Cate: Before I had kids, I was a strictly silence-only writer. It was difficult for me to concentrate if there was any noise in the background, but since having a baby I’ve had to adapt. Now, more often than not, the music that plays is something like “Pup Pup Boogie” courtesy of Ryder and the Paw Patrol. Not the most ideal for getting into that romance mood, but if I waited for silence, I’d never get anything written!
Molly: Are you a full time writer, or part time writer?
Cate: Part time that feels like full time? I do have an EDJ, but the shifts I work are sporadic. Most of my time is spent wrangling my kid and I write a paragraph here or there when I can. Most days it feels like I’ve spent the entire day writing, when it’s probably only been a couple of hours broken up over the course of the day.
Molly: Do you hope to one day be a full time writer?
Cate: I would love to be a full time writer. Right now, with how little I actually work at the hospital, writing actually pays me more, so it’s not so much a financial thing as it is a time thing. I’m hoping (perhaps naively) that once the kids are in school, I’ll be able to fall into more of a writing routine that is closer to full time than it is now. That’s the dream, anyway.
Molly: Do you have a word count per day you try to hit?
Cate: For some reason 700 words is my magic number. If I can hit 700 words early in the day, I know I’m going to end up with a decent word count. It’s totally a stupid superstition thing. These days, 2,000-3,000 is a good number for me. The most I’ve written in one day was around 7,000.
Molly: When you finish writing a book, how long before you begin writing the next one?
Cate: I try to dive right into the next one every single time, and every single time it always takes me a few days. There’s a refractory period where my brain just does not function and if I sit down with the intention of writing, I’ll end up wasting a few hours messing around on the internet rather than doing anything productive.
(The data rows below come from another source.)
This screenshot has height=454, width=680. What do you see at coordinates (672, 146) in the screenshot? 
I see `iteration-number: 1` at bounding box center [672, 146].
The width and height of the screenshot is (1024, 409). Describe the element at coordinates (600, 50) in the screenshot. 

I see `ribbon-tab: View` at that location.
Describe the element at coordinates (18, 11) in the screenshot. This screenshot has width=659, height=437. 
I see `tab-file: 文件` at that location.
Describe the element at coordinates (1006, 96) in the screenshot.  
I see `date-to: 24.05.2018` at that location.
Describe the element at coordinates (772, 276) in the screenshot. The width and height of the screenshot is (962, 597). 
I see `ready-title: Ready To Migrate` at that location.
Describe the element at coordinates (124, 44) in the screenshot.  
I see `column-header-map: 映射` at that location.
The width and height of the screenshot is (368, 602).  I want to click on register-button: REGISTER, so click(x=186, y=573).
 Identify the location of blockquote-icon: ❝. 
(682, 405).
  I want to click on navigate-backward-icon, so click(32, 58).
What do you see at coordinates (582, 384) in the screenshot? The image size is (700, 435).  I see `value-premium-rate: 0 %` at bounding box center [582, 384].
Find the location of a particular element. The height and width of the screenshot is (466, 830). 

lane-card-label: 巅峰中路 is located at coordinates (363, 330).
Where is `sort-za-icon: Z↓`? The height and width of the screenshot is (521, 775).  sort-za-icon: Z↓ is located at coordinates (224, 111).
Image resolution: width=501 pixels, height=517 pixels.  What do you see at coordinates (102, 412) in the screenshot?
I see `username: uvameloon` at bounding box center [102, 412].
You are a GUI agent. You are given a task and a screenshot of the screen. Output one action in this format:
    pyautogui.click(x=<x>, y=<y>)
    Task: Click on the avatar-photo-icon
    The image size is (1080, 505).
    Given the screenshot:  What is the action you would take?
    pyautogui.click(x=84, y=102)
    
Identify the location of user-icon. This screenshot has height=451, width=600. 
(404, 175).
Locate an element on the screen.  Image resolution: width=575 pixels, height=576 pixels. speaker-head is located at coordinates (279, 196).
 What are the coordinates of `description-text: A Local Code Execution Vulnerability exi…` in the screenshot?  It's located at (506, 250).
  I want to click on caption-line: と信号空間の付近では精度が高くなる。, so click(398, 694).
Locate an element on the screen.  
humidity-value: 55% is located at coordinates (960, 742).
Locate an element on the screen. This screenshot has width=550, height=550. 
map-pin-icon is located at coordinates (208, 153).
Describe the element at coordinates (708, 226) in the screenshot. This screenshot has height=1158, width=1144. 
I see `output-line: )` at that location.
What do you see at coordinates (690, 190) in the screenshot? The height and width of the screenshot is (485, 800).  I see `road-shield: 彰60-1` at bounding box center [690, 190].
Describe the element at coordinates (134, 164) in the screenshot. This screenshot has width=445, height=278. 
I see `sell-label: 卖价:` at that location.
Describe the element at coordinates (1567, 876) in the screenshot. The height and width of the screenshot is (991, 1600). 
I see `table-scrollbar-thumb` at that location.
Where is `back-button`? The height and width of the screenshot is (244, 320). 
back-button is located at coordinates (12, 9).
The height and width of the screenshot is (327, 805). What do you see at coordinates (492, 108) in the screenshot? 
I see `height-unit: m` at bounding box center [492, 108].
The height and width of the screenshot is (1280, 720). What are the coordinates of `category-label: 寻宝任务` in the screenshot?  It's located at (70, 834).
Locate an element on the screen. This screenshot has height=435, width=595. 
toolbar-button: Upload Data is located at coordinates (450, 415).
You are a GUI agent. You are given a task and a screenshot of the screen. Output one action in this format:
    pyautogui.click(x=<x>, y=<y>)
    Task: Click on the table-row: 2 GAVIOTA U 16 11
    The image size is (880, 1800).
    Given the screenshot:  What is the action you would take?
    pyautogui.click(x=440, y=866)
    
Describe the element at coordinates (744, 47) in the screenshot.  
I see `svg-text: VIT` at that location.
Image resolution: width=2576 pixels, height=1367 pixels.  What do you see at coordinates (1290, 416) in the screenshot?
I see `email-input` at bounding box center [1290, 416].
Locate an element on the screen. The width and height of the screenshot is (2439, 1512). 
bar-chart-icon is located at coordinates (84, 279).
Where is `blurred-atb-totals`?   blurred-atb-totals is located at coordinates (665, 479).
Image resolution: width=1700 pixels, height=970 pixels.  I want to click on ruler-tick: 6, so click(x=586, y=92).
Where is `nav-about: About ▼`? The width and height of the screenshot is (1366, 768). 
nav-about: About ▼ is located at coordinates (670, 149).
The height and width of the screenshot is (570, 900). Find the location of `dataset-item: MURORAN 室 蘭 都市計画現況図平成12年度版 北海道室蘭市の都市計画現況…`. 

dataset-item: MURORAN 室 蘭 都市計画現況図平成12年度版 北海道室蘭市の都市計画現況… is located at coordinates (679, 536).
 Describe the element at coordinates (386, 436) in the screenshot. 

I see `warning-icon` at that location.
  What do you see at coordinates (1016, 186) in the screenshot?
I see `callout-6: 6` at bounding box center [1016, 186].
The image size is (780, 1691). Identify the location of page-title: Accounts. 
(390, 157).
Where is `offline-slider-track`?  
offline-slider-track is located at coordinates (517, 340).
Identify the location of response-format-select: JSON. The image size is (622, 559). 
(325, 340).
I probably should have learned by now that I need a few days off in between.

About Cate:
Cate discovered her love for books of all kinds early on, but romance is where her heart truly lies. She is addicted to the happily ever afters and the journey the characters take to get there. Currently residing in White Rock, B.C, Cate loves living just a stone’s throw from the ocean. When she’s not writing, she can be found consuming coffee at an alarming rate while wrangling her toddler, her husband, and their two cats.